The universe is utterly and terrifyingly vast. Humans’ inquisitive nature has driven them to learn anything they can about everything in this universe, or even before this known universe. And the most important of all, to find the answers to are we alone in the universe question. Scientists have been working around the clock and spending billions of dollars to learn more and more about our planet’s origins, the big bang theory, the intergalactic space, and everything that is beyond. Seems like their hard work paid off in the form of a giant telescope. The James Webb Space Telescope. Welcome to Cosmos lab, your one station for all the news from space. Join us in today’s video to find out about the massive telescope that is going to answer the existential questions.
The James Webb Space Telescope, an engineering masterpiece and the most powerful space observatory ever built, will help answer fundamental questions about the Universe by peeking back 14 billion years. Work on the project began over 30 years ago at Space Telescope Science Institute with a challenge from Institute Director Riccardo Giacconi to “think about the next major mission beyond Hubble.” The masterpiece James Webb is the product of the combined scientific prowess of NASA, the European Space Agency (ESA), and the Canadian Space Agency (CSA) – and by extension, Université de Montréal. The components supplied by the CSA, NASA, and the ESA combine to make the most complex, precise, and powerful space observatory ever built, promising groundbreaking astronomical discoveries.
René Doyon, Director of UdeM’s Institute for Research on Exoplanets (iREx) and a professor in the Physics Department, is the primary investigator on the Canadian scientific team, which supplied a scientific instrument and a guiding sensor to the enormous observatory.
The observatory’s unmatched power will allow scientists all over the world to peer into the furthest reaches of the universe to discover more about the composition and habitability of exoplanets, as well as analyze the life cycle of stars.
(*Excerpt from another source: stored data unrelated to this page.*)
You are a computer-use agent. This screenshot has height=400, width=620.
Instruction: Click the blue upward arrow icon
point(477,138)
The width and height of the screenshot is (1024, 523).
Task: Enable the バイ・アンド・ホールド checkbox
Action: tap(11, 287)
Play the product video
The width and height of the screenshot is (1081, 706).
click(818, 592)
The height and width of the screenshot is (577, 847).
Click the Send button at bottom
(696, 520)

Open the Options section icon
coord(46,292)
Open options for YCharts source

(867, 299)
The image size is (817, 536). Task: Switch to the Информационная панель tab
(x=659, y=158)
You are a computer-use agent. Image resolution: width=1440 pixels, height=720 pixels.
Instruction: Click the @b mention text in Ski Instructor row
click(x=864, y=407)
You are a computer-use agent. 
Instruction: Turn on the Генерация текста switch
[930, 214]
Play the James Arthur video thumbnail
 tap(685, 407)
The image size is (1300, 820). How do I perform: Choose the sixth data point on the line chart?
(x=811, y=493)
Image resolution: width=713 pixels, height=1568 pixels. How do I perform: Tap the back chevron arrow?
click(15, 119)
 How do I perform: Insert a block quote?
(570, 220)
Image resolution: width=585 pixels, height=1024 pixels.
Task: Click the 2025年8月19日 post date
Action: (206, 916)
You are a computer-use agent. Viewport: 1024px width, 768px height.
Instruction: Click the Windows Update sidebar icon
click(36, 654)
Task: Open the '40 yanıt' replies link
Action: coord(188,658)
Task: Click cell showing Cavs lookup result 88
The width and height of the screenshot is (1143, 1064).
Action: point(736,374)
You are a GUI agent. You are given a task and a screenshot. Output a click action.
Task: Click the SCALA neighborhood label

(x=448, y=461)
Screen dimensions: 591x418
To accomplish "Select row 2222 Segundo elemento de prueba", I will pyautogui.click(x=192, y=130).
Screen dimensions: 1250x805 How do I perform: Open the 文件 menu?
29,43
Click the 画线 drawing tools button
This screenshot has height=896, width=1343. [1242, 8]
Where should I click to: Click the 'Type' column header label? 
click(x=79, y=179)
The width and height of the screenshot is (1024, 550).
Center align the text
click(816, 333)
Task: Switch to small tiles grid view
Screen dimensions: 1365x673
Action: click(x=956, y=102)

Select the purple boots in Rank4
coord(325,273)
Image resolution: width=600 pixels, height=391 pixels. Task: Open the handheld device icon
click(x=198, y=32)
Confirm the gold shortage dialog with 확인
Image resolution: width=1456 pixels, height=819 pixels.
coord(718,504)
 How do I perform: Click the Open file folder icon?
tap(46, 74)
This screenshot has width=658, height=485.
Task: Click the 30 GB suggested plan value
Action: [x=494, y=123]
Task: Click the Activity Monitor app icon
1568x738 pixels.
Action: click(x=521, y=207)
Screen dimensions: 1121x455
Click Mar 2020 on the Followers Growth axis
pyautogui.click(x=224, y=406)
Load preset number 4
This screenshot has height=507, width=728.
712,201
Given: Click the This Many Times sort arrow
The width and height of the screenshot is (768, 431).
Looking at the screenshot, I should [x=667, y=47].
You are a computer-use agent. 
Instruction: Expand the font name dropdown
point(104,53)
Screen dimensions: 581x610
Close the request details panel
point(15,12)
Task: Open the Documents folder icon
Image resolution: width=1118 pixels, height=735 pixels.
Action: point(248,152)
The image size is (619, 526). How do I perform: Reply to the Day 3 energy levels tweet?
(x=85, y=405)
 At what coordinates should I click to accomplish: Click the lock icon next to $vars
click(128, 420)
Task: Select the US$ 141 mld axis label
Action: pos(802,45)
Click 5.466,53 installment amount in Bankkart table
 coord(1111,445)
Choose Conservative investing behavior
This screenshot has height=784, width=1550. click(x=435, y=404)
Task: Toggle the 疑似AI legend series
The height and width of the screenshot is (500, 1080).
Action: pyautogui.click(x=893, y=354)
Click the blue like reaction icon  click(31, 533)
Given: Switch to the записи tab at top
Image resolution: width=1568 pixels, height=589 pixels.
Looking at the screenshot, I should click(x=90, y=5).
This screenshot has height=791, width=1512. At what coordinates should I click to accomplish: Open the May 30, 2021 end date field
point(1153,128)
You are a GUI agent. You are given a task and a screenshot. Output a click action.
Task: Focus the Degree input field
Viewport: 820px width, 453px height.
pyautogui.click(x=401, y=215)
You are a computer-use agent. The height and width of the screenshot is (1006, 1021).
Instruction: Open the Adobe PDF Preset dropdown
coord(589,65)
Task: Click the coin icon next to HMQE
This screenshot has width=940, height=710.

The telescope will explore many things but the important of all will be the search for life on other planets. Webb will conduct in-depth research on the planets in our solar system and other planetary systems. It will also detect the presence of extraterrestrial bodies. Furthermore, Doyon’s team’s scientific equipment is capable of analyzing a wide range of celestial bodies, including the atmospheric composition of distant exoplanets.
Nathalie Ouellette, an astrophysicist who does communications for the James Webb said, “What we’re looking for, our holy grail, are ‘biosignatures,’ that is, signs of extraterrestrial life. We’re talking about finding signs of biological activity or the signature of certain molecules. Based on the presence of such molecules, particularly in certain combinations, we may be able to determine that conditions are conducive to the development of life when we explore an exoplanet using the telescope.”
Telescopes are also time machines of a sort. Natasha said, “Looking into space is like looking into the past.’ Light waves travel so quickly that they appear to flash from one spot to another to the human eye. However, in space, the distances are so great that the time it takes for light to travel is noticeable. That makes the Webb a marvelous time machine. It will be able to travel back in time 200 million years after the Big Bang, which is unprecedented.
As a result, the Webb will help us better understand how the first luminous objects, the galaxies, evolved throughout time. The telescope, according to Ouellette, will also provide information on the formation of our own solar system. JWST will also target each of the seven rocky, roughly Earth-size worlds in the TRAPPIST-1 system.